Confrontation between Washington and Tehran is now “explosive” and could lead to military escalation, Germany’s foreign minister said on Monday, becoming the most senior Western official to visit Iran since a war of words erupted last month.

Iran accused the United States of waging economic war by reimposing and extending sanctions. Nevertheless, it reassured Germany’s Heiko Maas that it still wants to work with European powers to salvage a deal to curb its nuclear programme in return for lifting sanctions, which Washington abandoned a year ago.

European countries have found themselves caught in the middle as the United States and Iran have taken increasingly aggressive postures in recent weeks.

Washington sharply tightened sanctions from the start of May, ordering all countries and companies to halt all imports of Iranian oil or be banished from the global financial system.

It has since also began discussing military confrontation, dispatching extra troops to the region to counter what it describes as Iranian threats.

Iran, for its part, has threatened to increase its enrichment of uranium in response, unless European powers find a way to shield it from the impact of American sanctions.

“The situation in the region here is highly explosive and extremely serious,” Maas told a news conference alongside Iran’s Foreign Minister Mohammad Javad Zarif. “A dangerous escalation of existing tensions can also lead to a military escalation.”

The U.N. nuclear watchdog says Iran is still abiding by the nuclear deal despite the U.S. withdrawal.
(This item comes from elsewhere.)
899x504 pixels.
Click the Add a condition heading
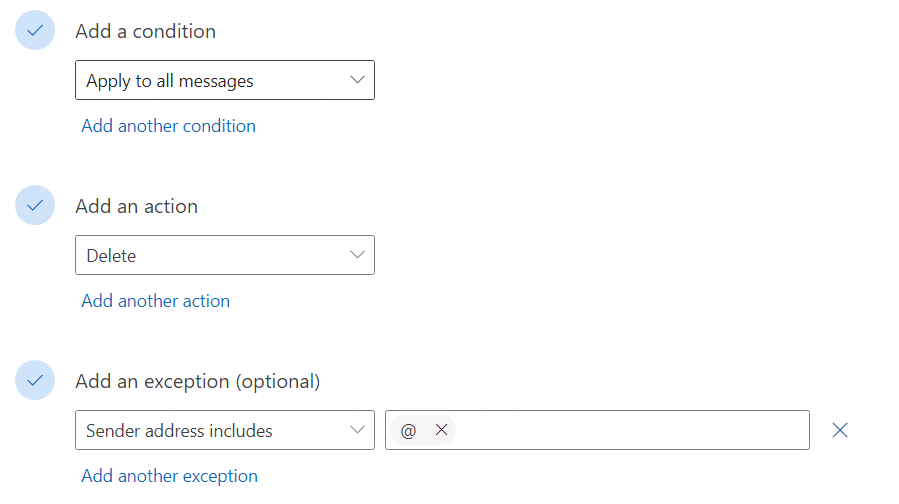click(146, 31)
But experts say that if it carries out its threat to increase its output of enriched uranium, it could eventually violate it.

“We had frank and serious talks with Maas,” said Zarif, one of the nuclear deal’s architects. “Tehran will cooperate with EU signatories of the deal to save it,” he said of the deal.
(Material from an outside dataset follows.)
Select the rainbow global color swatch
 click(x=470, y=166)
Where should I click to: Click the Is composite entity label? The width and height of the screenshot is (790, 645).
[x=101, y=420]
Zarif blamed the United States for the escalation.

“Reducing tension is only possible through stopping the economic war by America,” he said. “Those who wage such wars cannot expect to remain safe.”


Washington’s European allies opposed its decision last year to abandon the nuclear deal. They have promised to help Iran find other ways to trade, though with no success so far. All major European companies that had announced plans to invest in Iran have since called them off for fear of U.S. punishment.
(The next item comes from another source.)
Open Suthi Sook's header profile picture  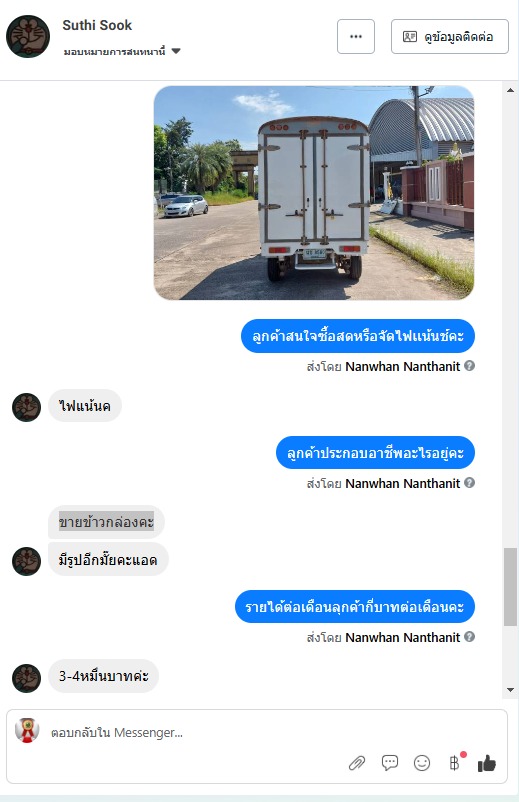[28, 36]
The administration of President Donald Trump argues that the deal, reached under his predecessor Barack Obama, is not tough enough and Tehran can be forced to make more concessions with new sanctions. Europeans say this undermines the pragmatist faction in Iran’s leadership and strengthens hardliners.

Iran says the Europeans have not done enough to provide it with alternative ways to engage economically with the outside world. Maas acknowledged limits to how much help the European countries can provide.

“We want to fulfil our obligations,” Maas said during his joint news conference with Zarif. “We cannot work miracles, but we will try to avert a failure” of the nuclear deal.

Iranian Foreign Ministry spokesman Abbas Mousavi said: “So far, we have not seen practical and tangible steps from the Europeans to guarantee Iran’s interests.”

In an effort to protect at least some of Iran’s economy from U.S. sanctions, France, Britain and Germany have set up a special-purpose vehicle called Instex, designed to allow trade payments that would bypass sanctions. It has yet to be launched.

“This is an instrument of a new kind, so it’s not straightforward to operationalise it,” Maas told reporters. “But all the formal requirements are in place now, and so I’m assuming we’ll be ready to use it in the foreseeable future.”

Washington has denounced the European plans. Diplomats say the system is unlikely to have much impact on commercial trade with Iran but could be used for humanitarian transactions that are permitted under U.S. sanctions.

Washington says the nuclear deal should be expanded to cover other issues including Iran’s missile programme and its regional policies. European countries share those concerns, although they argue that it would be harder to address them without the nuclear deal in place.

Iran strongly opposes any effort to expand negotiations to cover other issues. Mousavi said as much: “The EU is not in a position to question Iran’s issues beyond the nuclear deal.”